Ostatnie tego typu prace wykonywano jeszcze w latach 70. ubiegłego wieku. Miasto chce, by wygląd budynku jak najwierniej nawiązywał do jego stanu sprzed II wojny światowej. O ile powrót do przedwojennej konstrukcji dachu jest dziś nieopłacalny, to przypominać tamte czasy może z powodzeniem elewacja gmachu. W ubiegłym tygodniu magistrat ogłosił przetarg na wykonanie prac. Burmistrz Kordian Kolbiarz zapowiada, że nie będą one wprowadzały rewolucyjnych rozwiązań.
- Budynek urzędu miejskiego jest pod ochroną konserwatorską, więc nie zmieni się tak naprawdę za wiele. Tonacja elewacji będzie nieco jaśniejsza, bo to, co teraz widać to jest nie tyle kolor, ale brud na ścianach. Będzie odsłonięty piaskowiec, który taką opaską okala cały budynek na wysokości około metra, więc to będzie wszystko wyczyszczone - wskazuje.
Ze względu na obostrzenia związane z zabytkowym charakterem obiektu, prace nie będą obejmowały termomodernizacji.
Fasada budynku zyska natomiast iluminację, jednak ze względu na rodzaj zajmowanej przez niego instytucji, podświetlenie będzie utrzymywane w stonowanym nastroju.

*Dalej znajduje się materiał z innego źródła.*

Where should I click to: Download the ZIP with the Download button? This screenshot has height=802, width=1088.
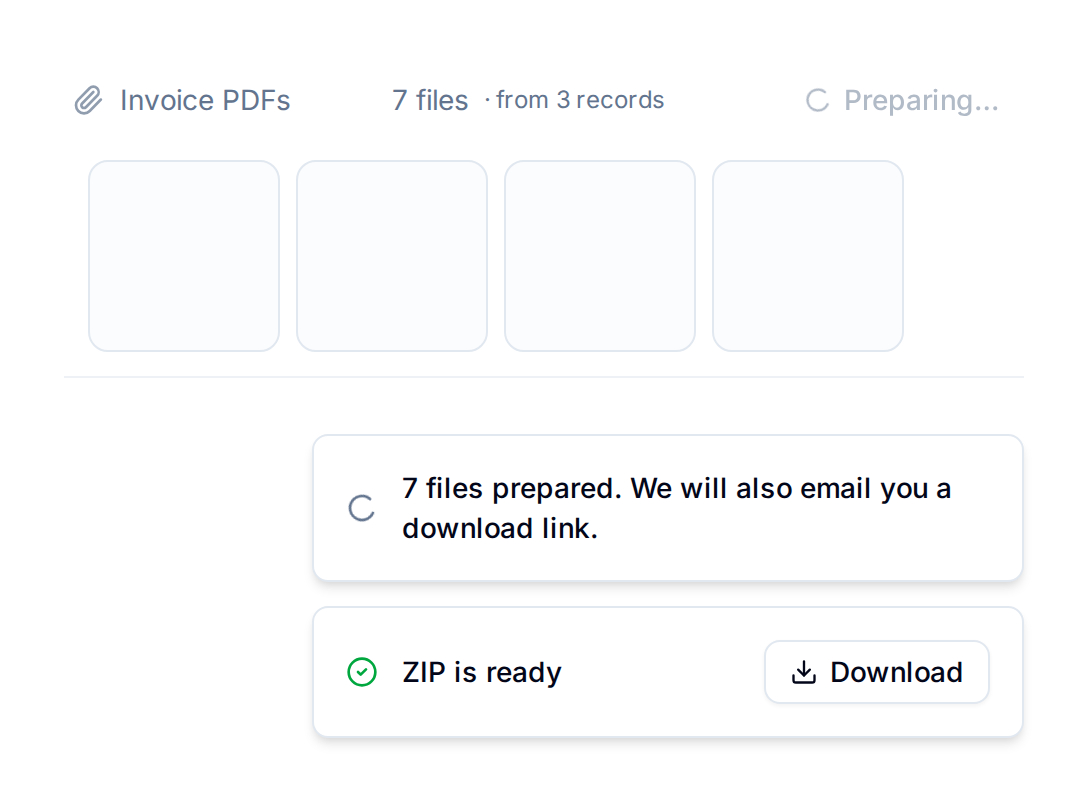coord(876,672)

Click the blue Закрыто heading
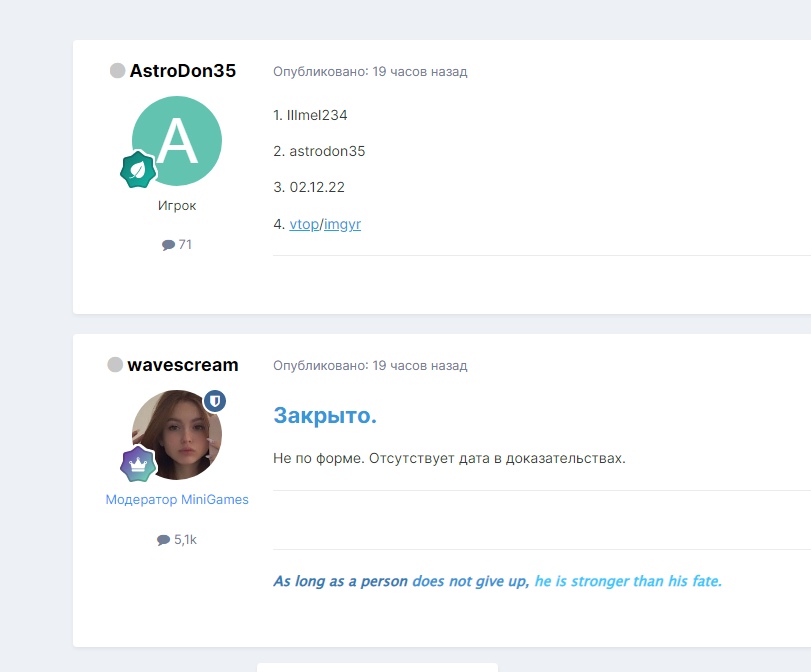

Inwestycja zostanie zrealizowana w całości ze środków gminy. Do końca roku mają zakończyć się prace na frontowej fasadzie od strony ulicy Kolejowej. Zgodnie z kosztorysem ma kosztować ponad 600 tysięcy złotych. Pozostała część budynku powinna zostać odświeżona najpóźniej do końca lipca przyszłego roku.